Tartaglia: se la scuola diventa via per la libertà

L'Istituto tecnico Niccolò Tartaglia è una delle scuole storiche cittadine; nel 2012, infatti, ha festeggiato i suoi primi 150 anni. Nella nostra provincia il Tartaglia è l'unica scuola a questo indirizzo che differenzia i propri percorsi proponendo un corso di base denominato CAT, due sezioni di un corso denominato «Tecnologie del legno nelle costruzioni» e il nuovo indirizzo geotecnico. Accanto ai corsi diurni, il Tartaglia propone un corso serale ed è stata la prima scuola bresciana a creare una sezione in carcere, tra la metà e la fine degli anni '90. Dal corrente anno scolastico all'Istituto Tecnico è stato accorpato il Liceo Artistico Olivieri. A dirigere la scuola, da tre anni, è il professor Paolo Taddei.
La legge italiana prevede una pena per quanti sbagliano ma, al contempo, prevede che i carcerati siano rieducati alla società: quanto può fare la scuola in questo senso? «La scuola può sicuramente fare molto per i carcerati, favorendo in loro la nascita di un sentimento di liberazione e aiutandoli a prepararsi a un futuro rientro in società».
Quali caratteristiche deve avere un insegnante per operare nel carcere?
«Un buon insegnante, per essere in grado di operare all'interno del carcere dev'essere una persona dal cuore grande, retta da forti motivazioni e convinzioni e profondamente innamorata dell'insegnamento in un contesto difficile come questo. A questo proposito, devo ammettere di essere grato ai nostri insegnanti che vi operano: nonostante le difficoltà, ogni anno la nostra scuola riesce a portare alcuni alunni al traguardo del diploma, indice che il lavoro svolto dai docenti è sicuramente valido. All'interno del carcere il nostro istituto ha tre docenti di ruolo mentre altri insegnanti completano l'organico, per un totale di circa trenta alunni; l'organizzazione della scuola in carcere è affidata da alcuni anni, oltre che alla nostra scuola, all'Istituto Fortuny. Dal Tartaglia provengono i docenti delle materie comuni e alcuni docenti d'indirizzo».
Dante dipinge l'inferno come un luogo dove il tempo non scorre mai. Anche nel carcere il tempo sembra non avere mai fine. Crede che la cultura e la scuola possano dare nuovi stimoli a quanti scontano una pena?
«Si, indubbiamente. Parlando con loro, infatti, si può intuire che i carcerati vivono la scuola come un momento di libertà e confronto con l'esterno; costretti a vivere in celle anguste, infatti, la possibilità di uscirne è per loro di grande importanza. Anche la cultura ha però i suoi meriti: per questo motivo, come scuola, cerchiamo di finanziare, ogni anno, attività culturali a favore del carcere accanto alle associazioni che vi operano».
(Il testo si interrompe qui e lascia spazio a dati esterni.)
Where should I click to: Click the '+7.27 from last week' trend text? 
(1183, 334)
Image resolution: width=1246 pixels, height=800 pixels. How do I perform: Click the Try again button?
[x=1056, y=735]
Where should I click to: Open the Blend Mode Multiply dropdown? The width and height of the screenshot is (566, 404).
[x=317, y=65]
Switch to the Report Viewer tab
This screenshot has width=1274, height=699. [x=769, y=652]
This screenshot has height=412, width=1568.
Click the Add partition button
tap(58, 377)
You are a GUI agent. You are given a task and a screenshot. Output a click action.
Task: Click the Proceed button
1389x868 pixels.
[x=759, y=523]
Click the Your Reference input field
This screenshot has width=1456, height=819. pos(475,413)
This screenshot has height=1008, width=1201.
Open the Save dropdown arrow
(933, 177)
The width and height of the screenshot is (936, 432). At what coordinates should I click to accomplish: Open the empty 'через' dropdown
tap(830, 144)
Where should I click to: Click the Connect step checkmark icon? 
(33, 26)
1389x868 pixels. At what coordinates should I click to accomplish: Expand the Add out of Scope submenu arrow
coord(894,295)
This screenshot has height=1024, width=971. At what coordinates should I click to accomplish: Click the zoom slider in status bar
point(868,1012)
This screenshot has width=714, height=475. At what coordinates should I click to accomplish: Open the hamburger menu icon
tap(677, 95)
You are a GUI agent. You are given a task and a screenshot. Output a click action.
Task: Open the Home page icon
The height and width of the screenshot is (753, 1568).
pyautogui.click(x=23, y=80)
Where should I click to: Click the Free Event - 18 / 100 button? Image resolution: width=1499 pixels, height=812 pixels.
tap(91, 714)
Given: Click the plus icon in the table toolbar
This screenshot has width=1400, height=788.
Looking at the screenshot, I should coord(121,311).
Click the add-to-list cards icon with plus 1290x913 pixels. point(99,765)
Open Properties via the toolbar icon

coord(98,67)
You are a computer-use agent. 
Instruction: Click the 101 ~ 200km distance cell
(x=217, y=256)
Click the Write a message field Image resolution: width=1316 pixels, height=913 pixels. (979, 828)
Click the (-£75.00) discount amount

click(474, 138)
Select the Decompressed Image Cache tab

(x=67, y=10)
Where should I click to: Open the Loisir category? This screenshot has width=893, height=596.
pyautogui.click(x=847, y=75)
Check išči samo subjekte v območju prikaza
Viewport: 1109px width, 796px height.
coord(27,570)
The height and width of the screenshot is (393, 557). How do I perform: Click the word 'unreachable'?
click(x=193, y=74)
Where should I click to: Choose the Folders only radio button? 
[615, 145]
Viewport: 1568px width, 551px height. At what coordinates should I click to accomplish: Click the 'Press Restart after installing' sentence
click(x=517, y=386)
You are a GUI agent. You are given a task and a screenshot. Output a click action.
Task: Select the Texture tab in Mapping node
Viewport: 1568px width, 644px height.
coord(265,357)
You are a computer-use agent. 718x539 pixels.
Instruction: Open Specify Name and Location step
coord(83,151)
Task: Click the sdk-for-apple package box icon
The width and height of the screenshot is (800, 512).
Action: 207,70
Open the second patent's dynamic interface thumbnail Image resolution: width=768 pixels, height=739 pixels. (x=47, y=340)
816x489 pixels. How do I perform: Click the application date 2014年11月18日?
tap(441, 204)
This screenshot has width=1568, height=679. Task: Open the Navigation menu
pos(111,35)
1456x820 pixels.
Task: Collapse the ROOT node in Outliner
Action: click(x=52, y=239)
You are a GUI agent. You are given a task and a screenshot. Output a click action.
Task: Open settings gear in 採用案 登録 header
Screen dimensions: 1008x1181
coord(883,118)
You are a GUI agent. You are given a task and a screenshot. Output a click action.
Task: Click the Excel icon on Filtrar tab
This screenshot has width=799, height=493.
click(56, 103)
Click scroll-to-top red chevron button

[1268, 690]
Pensa che inviterà gli studenti della sua scuola a prender parte al concorso "Palla al Piede"?
«Sicuramente diffonderò il bando: ai docenti andrà poi il compito di sensibilizzare gli studenti a parteciparvi».
Che cosa vorrebbe dire alle giovani generazioni che affrontano la vita?
«A loro vorrei dire di darsi una buona e valida meta e di fare di tutto per raggiungerla».